O título deste artigo não omite um ponto de interrogação, é em verdade uma afirmação. Confio que, assim como quem crê tem sempre as suas dúvidas e pés atrás, também quem é cético mantém um pé na hipótese de estar errado. Assim, em boa verdade toda a gente acredita em magia. Em alguma parte desta, pelo menos. Em alguma premissa não acente na lógica, que, mesmo não acreditando, pelo sim pelo não, levamos a cabo.


As crenças que contam com maior número e mais convictos crédulos, são precisamente também as que juntam mais fervorosos incrédulos. Fantasmas, Bruxarias... Deus.


Mas vamos tirar a prova dos nove e jogar ao pequeno jogo do "quem nunca". Quem nunca leu o seu horóscopo ou tatuou no braço um escorpião, um leão, ou dois peixes. Quem nunca se benzeu fazendo o sinal da cruz ao entrar numa igreja. Quem nunca teve medo de andar pela casa às escuras depois de ver um filme de fantasmas. Quem nunca experimentou terapias alternativas. Quem nunca bateu três vezes na madeira depois de dizer algo que não quer que aconteça ou teve uma pequena sensação de angustia depois de partir um espelho. Quem nunca teve curiosidade de tirar uma carta de tarot. Quem nunca sentiu que alguém é "boa vibe" ou "má pessoa". Nunca teve um pressentimento. Nunca adivinhou quem estava a ligar antes de atender o telefone. Quem nunca amou? Sim, esse sentimento que não se rege pela lógica, não escolhe compatibilidades, não se explica como prático ou com algum tipo de propósito. Quem nunca respeitou a memória dos mortos ou falou em pensamento com um ente querido já falecido? Quem não acredita em karma, a premissa de que o que fazemos ou dizemos, de bom ou de mau, terá em algum momento o seu retorno em consequência?
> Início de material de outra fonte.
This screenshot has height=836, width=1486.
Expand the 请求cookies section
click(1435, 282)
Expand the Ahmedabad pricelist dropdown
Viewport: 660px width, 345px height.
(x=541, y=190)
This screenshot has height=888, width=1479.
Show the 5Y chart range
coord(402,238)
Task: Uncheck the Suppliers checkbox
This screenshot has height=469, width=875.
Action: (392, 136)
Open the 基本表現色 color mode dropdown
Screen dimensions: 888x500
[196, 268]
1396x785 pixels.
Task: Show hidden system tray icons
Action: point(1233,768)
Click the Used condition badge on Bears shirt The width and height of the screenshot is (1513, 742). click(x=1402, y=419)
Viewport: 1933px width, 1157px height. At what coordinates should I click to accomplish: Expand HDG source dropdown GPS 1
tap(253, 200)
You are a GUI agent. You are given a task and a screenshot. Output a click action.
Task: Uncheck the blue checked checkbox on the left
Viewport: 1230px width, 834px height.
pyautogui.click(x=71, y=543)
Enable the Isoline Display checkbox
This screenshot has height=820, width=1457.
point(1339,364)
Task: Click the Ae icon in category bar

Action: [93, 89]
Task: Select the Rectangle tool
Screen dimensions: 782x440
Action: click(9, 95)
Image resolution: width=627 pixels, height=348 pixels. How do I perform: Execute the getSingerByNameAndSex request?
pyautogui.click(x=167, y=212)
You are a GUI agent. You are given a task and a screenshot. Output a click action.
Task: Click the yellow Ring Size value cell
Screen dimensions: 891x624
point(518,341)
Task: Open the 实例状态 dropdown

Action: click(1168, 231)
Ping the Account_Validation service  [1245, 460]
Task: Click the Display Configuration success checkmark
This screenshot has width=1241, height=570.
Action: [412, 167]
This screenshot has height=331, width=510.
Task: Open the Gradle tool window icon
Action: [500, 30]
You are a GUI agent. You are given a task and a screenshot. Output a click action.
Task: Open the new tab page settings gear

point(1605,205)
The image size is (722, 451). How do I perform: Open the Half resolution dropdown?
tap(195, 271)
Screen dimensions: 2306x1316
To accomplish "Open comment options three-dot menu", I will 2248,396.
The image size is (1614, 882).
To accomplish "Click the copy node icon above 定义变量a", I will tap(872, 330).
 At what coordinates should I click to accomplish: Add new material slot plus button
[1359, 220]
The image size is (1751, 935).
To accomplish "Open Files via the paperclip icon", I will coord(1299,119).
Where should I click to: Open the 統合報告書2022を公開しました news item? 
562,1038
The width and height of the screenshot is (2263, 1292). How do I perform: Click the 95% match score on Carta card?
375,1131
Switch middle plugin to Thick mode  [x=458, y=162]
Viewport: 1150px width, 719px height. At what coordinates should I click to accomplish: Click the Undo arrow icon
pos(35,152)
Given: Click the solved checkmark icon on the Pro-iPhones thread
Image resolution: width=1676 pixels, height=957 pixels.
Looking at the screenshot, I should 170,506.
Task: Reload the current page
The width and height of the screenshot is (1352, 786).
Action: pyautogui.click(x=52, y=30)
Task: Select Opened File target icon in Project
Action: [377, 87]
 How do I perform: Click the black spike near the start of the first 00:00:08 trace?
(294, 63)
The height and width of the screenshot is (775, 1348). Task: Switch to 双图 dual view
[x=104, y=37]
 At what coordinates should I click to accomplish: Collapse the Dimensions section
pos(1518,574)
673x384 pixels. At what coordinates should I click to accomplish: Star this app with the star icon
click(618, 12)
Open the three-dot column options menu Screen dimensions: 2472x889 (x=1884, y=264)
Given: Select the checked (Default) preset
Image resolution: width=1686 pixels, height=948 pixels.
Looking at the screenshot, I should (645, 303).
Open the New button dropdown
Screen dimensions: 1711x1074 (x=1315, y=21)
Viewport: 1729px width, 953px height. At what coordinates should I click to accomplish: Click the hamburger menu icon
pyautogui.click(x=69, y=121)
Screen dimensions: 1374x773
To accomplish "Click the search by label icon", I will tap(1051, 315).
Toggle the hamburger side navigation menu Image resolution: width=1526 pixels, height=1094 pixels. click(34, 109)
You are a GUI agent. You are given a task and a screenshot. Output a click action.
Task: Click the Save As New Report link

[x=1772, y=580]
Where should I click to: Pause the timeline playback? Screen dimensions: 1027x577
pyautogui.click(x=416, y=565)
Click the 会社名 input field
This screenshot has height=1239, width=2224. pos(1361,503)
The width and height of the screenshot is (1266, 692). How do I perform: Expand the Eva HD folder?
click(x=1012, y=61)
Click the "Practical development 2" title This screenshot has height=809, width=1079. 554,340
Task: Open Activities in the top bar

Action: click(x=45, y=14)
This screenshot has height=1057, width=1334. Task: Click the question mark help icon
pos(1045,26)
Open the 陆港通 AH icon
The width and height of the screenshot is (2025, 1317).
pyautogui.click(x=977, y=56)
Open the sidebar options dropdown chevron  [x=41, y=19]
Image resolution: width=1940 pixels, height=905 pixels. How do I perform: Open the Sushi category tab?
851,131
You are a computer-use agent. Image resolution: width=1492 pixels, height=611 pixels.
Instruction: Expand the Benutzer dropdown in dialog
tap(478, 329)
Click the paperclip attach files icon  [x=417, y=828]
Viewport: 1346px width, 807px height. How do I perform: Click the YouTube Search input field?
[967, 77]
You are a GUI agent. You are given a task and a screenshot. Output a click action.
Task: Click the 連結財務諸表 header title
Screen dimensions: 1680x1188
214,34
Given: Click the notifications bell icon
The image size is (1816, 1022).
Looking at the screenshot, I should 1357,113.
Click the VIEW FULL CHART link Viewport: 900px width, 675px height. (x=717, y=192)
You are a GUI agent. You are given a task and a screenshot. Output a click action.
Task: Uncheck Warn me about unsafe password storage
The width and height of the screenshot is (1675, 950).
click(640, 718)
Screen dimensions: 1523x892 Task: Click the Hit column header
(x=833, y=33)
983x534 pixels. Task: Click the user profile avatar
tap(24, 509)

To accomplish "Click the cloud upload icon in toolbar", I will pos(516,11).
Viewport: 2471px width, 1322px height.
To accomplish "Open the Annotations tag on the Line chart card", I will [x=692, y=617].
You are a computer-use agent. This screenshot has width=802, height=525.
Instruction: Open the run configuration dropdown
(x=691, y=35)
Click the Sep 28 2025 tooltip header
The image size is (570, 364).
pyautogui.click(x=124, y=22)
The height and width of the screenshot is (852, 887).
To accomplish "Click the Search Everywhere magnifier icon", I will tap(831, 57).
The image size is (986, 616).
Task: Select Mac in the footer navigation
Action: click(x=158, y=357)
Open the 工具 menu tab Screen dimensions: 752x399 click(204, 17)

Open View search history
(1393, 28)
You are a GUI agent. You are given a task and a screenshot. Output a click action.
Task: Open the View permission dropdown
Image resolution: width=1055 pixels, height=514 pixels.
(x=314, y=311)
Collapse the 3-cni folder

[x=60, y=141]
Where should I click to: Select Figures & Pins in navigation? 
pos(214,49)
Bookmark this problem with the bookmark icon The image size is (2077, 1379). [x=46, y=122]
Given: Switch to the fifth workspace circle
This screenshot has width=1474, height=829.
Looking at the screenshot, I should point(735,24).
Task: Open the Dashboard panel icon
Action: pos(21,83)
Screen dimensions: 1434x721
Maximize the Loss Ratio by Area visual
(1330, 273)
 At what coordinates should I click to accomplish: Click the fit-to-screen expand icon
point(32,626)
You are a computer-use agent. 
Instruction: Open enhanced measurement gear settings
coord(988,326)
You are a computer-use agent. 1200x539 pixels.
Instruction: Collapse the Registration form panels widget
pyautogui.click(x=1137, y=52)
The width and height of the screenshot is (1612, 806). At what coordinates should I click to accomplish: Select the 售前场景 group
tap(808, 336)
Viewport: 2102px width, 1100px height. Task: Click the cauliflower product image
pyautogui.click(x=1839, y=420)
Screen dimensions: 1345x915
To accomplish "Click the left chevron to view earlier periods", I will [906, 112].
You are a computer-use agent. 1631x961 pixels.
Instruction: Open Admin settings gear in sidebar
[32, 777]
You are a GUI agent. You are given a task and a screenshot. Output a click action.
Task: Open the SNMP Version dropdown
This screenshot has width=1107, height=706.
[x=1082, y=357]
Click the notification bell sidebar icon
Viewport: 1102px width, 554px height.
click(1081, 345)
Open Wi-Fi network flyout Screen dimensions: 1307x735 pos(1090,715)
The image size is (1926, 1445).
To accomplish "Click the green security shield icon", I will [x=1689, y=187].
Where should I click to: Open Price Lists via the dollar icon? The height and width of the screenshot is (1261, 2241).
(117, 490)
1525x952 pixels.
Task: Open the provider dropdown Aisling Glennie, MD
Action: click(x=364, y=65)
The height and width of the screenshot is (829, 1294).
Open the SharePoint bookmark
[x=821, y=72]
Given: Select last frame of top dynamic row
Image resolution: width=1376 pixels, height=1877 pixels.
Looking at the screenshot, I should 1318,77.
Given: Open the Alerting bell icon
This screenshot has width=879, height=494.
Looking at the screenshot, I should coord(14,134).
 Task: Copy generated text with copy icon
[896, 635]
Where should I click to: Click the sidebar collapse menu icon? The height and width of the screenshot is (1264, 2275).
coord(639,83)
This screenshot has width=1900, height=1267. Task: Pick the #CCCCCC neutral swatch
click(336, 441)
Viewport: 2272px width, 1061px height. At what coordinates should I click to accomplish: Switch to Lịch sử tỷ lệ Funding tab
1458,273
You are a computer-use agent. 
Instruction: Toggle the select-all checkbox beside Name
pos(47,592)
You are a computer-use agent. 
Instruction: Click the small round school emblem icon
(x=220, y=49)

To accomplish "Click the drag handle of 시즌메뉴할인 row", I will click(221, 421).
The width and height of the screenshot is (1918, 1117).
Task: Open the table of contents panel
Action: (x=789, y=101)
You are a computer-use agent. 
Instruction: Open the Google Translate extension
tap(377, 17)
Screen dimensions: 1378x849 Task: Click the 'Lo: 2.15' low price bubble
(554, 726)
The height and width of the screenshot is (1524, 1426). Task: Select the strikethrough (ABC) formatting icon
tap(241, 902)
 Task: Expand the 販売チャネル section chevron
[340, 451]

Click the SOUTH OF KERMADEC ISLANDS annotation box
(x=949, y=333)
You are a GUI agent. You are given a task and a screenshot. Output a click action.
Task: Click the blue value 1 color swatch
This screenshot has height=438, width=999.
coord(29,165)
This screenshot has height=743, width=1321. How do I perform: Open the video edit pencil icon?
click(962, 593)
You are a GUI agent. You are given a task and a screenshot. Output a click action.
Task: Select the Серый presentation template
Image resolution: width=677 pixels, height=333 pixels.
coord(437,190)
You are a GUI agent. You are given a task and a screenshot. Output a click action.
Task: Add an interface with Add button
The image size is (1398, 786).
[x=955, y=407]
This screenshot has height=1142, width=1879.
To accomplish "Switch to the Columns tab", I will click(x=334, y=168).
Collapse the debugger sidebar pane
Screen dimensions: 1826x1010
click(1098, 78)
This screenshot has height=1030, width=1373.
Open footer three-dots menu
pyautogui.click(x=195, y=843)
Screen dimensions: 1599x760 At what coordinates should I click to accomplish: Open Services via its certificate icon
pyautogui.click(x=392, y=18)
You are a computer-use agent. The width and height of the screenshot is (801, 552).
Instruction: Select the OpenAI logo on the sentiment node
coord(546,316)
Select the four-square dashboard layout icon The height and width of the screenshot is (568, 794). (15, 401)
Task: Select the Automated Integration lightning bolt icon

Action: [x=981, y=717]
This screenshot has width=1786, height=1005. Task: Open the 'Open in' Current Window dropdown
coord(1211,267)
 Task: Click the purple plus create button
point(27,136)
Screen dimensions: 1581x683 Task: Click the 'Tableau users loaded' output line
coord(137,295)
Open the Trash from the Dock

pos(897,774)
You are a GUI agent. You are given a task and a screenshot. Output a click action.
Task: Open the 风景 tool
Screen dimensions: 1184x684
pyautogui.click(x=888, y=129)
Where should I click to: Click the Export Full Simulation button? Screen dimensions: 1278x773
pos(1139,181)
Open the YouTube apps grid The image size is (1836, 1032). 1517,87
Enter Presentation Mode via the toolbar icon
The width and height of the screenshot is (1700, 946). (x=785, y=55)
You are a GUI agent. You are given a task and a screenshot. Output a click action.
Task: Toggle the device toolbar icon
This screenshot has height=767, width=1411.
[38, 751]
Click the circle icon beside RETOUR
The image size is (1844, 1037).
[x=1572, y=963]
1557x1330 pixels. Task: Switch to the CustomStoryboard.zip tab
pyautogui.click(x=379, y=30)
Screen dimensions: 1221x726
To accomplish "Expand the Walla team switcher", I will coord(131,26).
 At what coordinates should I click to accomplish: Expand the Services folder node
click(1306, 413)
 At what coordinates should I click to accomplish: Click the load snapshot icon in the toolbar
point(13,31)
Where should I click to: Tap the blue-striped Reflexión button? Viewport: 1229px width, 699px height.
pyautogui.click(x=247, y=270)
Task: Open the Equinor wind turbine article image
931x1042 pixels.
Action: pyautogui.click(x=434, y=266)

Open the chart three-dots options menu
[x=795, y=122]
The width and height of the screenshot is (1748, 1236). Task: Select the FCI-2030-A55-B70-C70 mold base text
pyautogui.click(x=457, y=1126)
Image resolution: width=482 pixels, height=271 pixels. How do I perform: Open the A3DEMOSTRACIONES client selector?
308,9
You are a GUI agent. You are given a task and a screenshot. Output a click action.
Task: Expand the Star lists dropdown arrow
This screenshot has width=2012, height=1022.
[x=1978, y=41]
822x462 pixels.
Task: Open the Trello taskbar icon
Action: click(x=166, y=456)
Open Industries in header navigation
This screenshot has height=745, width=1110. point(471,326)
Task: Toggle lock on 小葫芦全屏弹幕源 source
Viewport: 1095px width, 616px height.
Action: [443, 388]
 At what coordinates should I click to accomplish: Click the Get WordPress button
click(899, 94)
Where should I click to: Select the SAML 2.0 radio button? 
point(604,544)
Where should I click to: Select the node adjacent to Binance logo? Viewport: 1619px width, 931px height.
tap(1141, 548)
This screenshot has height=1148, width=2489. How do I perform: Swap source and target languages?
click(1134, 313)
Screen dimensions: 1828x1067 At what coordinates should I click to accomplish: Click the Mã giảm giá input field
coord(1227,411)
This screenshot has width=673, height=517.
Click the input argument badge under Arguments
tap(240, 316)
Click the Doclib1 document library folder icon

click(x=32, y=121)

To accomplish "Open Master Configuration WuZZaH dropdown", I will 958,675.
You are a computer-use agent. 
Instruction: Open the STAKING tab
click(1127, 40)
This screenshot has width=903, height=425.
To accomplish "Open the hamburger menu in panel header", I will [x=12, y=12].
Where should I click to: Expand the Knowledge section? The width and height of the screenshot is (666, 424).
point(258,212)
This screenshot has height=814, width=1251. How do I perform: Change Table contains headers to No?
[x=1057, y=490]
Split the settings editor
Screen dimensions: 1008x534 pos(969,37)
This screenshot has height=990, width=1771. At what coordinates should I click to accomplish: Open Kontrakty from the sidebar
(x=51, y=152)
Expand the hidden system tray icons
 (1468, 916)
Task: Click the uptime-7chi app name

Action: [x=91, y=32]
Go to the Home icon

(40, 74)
O mais cético dos céticos encontrará nesta lista ou em si mesmo algo que o trairá. No fundo, à semelhança dos nossos antepassados que explicaram os mais intrigantes fenómenos naturais com recurso a criaturas e eventos mágicos, também nós continuamos a deixar um espaço para esse esoterismo. Sabemos, talvez bem no nosso íntimo, que há mais em nós que as máquinas lógicas em que nos tornámos e tornámos a nossa sociedade. Acreditamos que há mais camadas, que há uma alma, que há talvez uma capacidade perdida nos tempos que nos tornava especiais. Pressentimentos, sextos sentidos, telepatias, união com a natureza. Um sentido de vida cósmico, uma vida passada ou uma reencarnação futura potenciante de aprendizagens. Muita gente experimenta alguma destas capacidades mágicas ao longo da vida. Reconhece na natureza e no mundo uma beleza, um encanto e um mistério que indiciam algo oculto maior que o que o olhar e os nossos básicos 5 sentidos alcançam. Alguns ficam-se pelo amor (a magia mais comum que ninguém nega e no entanto tão forte), ou por outros exemplos simples como os do jogo do quem nunca. Outros fazem mapas astrais, consultam adivinhos, têm experiências extra-sensoriais, alcançam a iluminação pela meditação, vêm e ouvem fantasmas e contam histórias nas quais é difícil acreditar mas não permitem outra explicação. E toda a gente tem uma história dessas, nem que seja do amigo do amigo.


A sociedade oriental sempre viveu a magia como parte da vida. Reinos inteiros se guiaram pela astrologia tomando decisões políticas de acordo com a posição dos planetas. Ritos e crenças são como a água de beber, tão natural como a sede. Nós, ocidentais, aprendemos a pôr tudo debaixo do microscópio da ciência e talvez tenhamos perdido muito dessa bela simplicidade do acreditar. Do acreditar em magia. Mas no fundo algo nos diz que ela existe, seja em que forma for. E, digam lá, o mundo não fica mais especial assim?